SUPPLIED MATERIAL:
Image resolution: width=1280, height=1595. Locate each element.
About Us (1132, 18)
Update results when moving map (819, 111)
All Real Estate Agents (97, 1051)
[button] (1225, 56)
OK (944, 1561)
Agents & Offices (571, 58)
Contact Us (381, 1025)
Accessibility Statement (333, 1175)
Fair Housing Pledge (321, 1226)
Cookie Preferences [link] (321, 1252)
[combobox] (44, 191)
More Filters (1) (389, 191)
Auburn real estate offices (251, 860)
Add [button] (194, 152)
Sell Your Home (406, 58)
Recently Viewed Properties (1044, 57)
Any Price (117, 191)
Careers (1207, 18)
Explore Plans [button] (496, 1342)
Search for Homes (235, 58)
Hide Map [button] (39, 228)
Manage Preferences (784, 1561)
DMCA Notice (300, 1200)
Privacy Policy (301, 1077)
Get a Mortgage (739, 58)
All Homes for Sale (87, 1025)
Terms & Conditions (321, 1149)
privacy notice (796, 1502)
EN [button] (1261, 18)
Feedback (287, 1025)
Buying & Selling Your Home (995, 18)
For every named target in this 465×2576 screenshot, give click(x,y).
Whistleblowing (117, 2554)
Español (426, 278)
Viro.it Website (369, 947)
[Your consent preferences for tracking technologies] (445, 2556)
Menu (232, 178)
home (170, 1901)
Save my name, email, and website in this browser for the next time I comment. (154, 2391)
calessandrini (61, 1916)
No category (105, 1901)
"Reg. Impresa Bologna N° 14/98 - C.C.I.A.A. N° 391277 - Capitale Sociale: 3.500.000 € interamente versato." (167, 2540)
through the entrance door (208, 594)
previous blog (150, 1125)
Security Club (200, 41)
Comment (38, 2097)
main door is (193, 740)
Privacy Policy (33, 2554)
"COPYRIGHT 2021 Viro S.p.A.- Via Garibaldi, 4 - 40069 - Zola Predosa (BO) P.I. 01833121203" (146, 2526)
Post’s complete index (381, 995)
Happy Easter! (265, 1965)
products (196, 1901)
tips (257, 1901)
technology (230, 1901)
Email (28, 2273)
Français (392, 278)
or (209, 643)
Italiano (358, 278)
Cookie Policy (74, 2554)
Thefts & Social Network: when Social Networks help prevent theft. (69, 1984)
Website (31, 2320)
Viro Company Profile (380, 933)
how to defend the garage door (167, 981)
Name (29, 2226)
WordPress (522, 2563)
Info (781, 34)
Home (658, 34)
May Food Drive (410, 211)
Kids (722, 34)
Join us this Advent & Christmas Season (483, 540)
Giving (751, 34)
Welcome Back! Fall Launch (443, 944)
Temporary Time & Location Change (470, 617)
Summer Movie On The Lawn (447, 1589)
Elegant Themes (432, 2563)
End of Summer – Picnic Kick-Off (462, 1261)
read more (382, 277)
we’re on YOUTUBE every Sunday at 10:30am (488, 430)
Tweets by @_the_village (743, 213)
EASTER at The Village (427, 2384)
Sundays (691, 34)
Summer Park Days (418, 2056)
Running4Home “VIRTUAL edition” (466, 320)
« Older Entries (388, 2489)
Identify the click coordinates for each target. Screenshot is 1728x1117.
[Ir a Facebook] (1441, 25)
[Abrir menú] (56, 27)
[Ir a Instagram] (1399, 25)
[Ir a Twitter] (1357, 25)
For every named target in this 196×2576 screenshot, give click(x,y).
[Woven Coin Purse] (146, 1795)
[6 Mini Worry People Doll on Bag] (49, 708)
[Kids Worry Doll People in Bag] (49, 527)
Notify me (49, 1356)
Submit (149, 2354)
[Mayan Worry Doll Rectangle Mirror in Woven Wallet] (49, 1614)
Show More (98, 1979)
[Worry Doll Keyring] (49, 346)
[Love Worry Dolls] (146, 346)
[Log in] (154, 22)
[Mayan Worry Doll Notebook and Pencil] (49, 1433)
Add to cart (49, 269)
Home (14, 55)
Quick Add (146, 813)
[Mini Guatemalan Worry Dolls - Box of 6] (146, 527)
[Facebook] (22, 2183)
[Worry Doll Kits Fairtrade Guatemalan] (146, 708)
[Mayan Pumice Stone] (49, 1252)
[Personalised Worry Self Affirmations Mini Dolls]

WORK TO COMPLETE:
Of the lines above, extract only those from the line with "Cookie Preferences [link] (321, 1252)" to the line with "Entries (388, 2489)", both included, exactly as written.

RESULT OF THE TASK:
Cookie Preferences [link] (321, 1252)
[combobox] (44, 191)
More Filters (1) (389, 191)
Auburn real estate offices (251, 860)
Add [button] (194, 152)
Sell Your Home (406, 58)
Recently Viewed Properties (1044, 57)
Any Price (117, 191)
Careers (1207, 18)
Explore Plans [button] (496, 1342)
Search for Homes (235, 58)
Hide Map [button] (39, 228)
Manage Preferences (784, 1561)
DMCA Notice (300, 1200)
Privacy Policy (301, 1077)
Get a Mortgage (739, 58)
All Homes for Sale (87, 1025)
Terms & Conditions (321, 1149)
privacy notice (796, 1502)
EN [button] (1261, 18)
Feedback (287, 1025)
Buying & Selling Your Home (995, 18)
For every named target in this 465×2576 screenshot, give click(x,y).
Whistleblowing (117, 2554)
Español (426, 278)
Viro.it Website (369, 947)
[Your consent preferences for tracking technologies] (445, 2556)
Menu (232, 178)
home (170, 1901)
Save my name, email, and website in this browser for the next time I comment. (154, 2391)
calessandrini (61, 1916)
No category (105, 1901)
"Reg. Impresa Bologna N° 14/98 - C.C.I.A.A. N° 391277 - Capitale Sociale: 3.500.000 € interamente versato." (167, 2540)
through the entrance door (208, 594)
previous blog (150, 1125)
Security Club (200, 41)
Comment (38, 2097)
main door is (193, 740)
Privacy Policy (33, 2554)
"COPYRIGHT 2021 Viro S.p.A.- Via Garibaldi, 4 - 40069 - Zola Predosa (BO) P.I. 01833121203" (146, 2526)
Post’s complete index (381, 995)
Happy Easter! (265, 1965)
products (196, 1901)
tips (257, 1901)
technology (230, 1901)
Email (28, 2273)
Français (392, 278)
or (209, 643)
Italiano (358, 278)
Cookie Policy (74, 2554)
Thefts & Social Network: when Social Networks help prevent theft. (69, 1984)
Website (31, 2320)
Viro Company Profile (380, 933)
how to defend the garage door (167, 981)
Name (29, 2226)
WordPress (522, 2563)
Info (781, 34)
Home (658, 34)
May Food Drive (410, 211)
Kids (722, 34)
Join us this Advent & Christmas Season (483, 540)
Giving (751, 34)
Welcome Back! Fall Launch (443, 944)
Temporary Time & Location Change (470, 617)
Summer Movie On The Lawn (447, 1589)
Elegant Themes (432, 2563)
End of Summer – Picnic Kick-Off (462, 1261)
read more (382, 277)
we’re on YOUTUBE every Sunday at 10:30am (488, 430)
Tweets by @_the_village (743, 213)
EASTER at The Village (427, 2384)
Sundays (691, 34)
Summer Park Days (418, 2056)
Running4Home “VIRTUAL edition” (466, 320)
« Older Entries (388, 2489)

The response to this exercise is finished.